● **Text block**
How to Monitor VMware Infrastructure for Free

If your IaaS backbone is formed by bare-metal machines with the industry leading VMware hypervisor, you’ve probably made this choice for a good reason – efficiency. When talking scale with massive I/O, CPU and/or memory loads, the public Cloud/SaaS offerings such as AWS Lambda are still far away from the classic bare-metal model, which yields much higher performance in a controlled and predictable environment. ESXi (product name – VMware vSphere Hypervisor), VMware’s bare-metal hypervisor, is the industry’s standard hypervisor with roughly 70%+ of the market share in this segment because of its robustness and performance. With a footprint of just 150MB it can support up to 128 vCPUs, 6TB or RAM and all kinds of OSs on top of it.

VMware vSphere is the enterprise product that adds a Virtual Center that automates the management of ESXi hypervisors and adds enterprise class features for mission-critical applications, such as the famous vMotion (ability to move a VM between ESXi hosts without downtime), the high-availability, proactive monitoring or disaster recovery features. These features, however, come at a certain price (currently at 6.5k USD for a single vSphere license, according to VMware’s website). On the other hand the ESXi hypervisor is offered for free. In case your software architecture employs stateless design, e.g. through Dockers/Kubernetes, then you can leverage the agility and robustness of stateless architectures and cut down some of the costly vSphere high availability features, such as shadow VM, vMotion, etc…. For example, in case your monitoring system shows that a container is bogged down, just kill it and start another node. From IaaS perspective this greatly simplifies your IaaS and reduces costs by just employing a number of good old and free ESXi-s…given that you have a good monitoring layer laid out.

● **Data lines**
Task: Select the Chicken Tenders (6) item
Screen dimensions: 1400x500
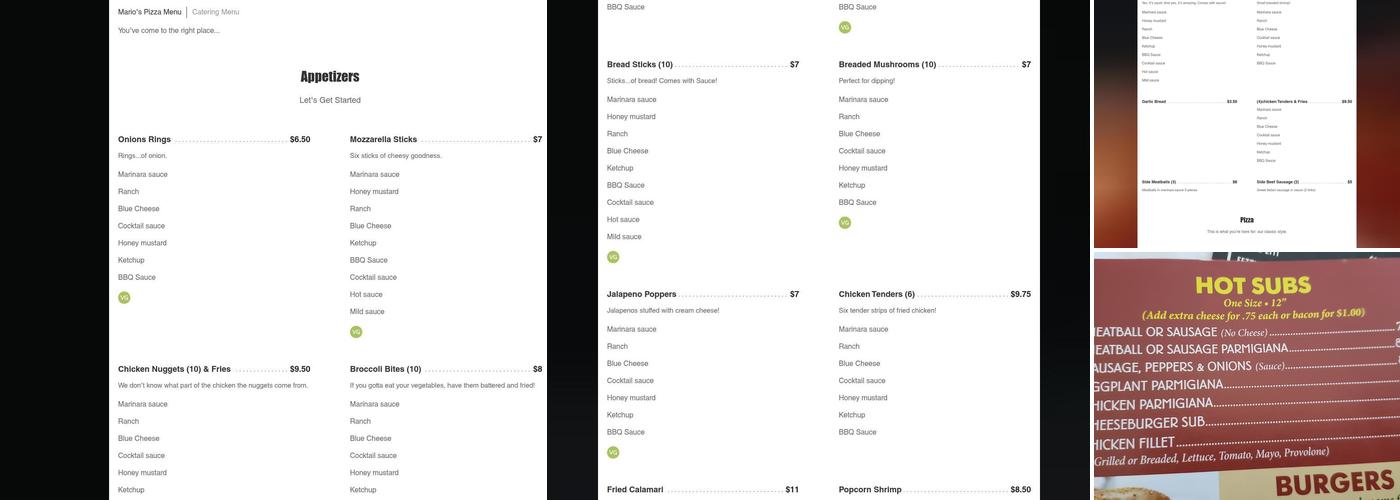Action: click(876, 295)
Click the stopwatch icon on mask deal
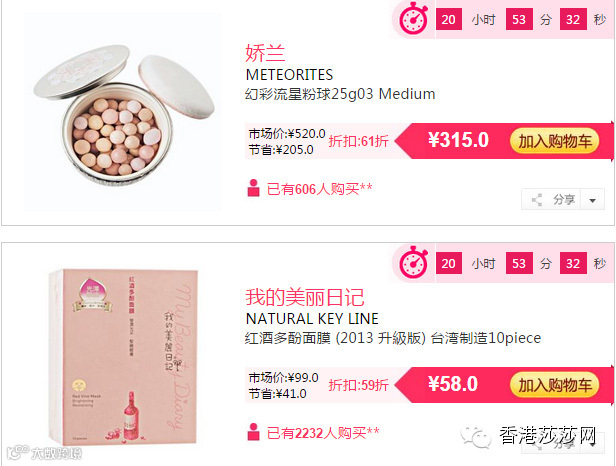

● **Tasks**
(a) Copy the passage of the VMware monitoring article starting at "How to Monitor" and ending at "on top of it.".
(b) Summarize the VMware monitoring article in two sentences.
(c) Go on with the article about monitoring VMware infrastructure for free, picking up after its last sentence.
You can set the material aside, since it plays no part here.

● **Task results**
(a)
How to Monitor VMware Infrastructure for Free

If your IaaS backbone is formed by bare-metal machines with the industry leading VMware hypervisor, you’ve probably made this choice for a good reason – efficiency. When talking scale with massive I/O, CPU and/or memory loads, the public Cloud/SaaS offerings such as AWS Lambda are still far away from the classic bare-metal model, which yields much higher performance in a controlled and predictable environment. ESXi (product name – VMware vSphere Hypervisor), VMware’s bare-metal hypervisor, is the industry’s standard hypervisor with roughly 70%+ of the market share in this segment because of its robustness and performance. With a footprint of just 150MB it can support up to 128 vCPUs, 6TB or RAM and all kinds of OSs on top of it.

(b) ESXi, VMware's free bare-metal hypervisor, holds roughly 70%+ of its market segment because of its robustness and performance, and bare-metal setups yield much higher performance than public cloud offerings under massive loads. Because vSphere's enterprise features come at a price while ESXi is free, a stateless architecture built on Docker or Kubernetes can cut costly high-availability features and run on free ESXi hosts, given a good monitoring layer.

(c)
In this post, we will review how to easily add free, yet enterprise-class monitoring layer for your light-weight VMware virtualisation tier.

What do We Mean by Syslog?

Let’s first get some terminology in place. The standard way to monitor UX systems is syslog. Syslog is an overloaded with meaning term. When people talk syslog they could mean the syslog daemon, called syslogd, that all UX systems have to collect and dump logs (usually in the /var/log directory). They could also mean the standard kernel functions for logging, called syslog. Less frequently they mean the syslog protocol (e.g. RFC-5424) for relaying logs over the network. There are also log relayers, which purpose is to receive, process and retransmit log messages; and there analysers that understand the syslog protocol, can collect large amounts of logs, extract, systemise and analyse them, even with AI predictive analytics which can help you discover failures before they occur.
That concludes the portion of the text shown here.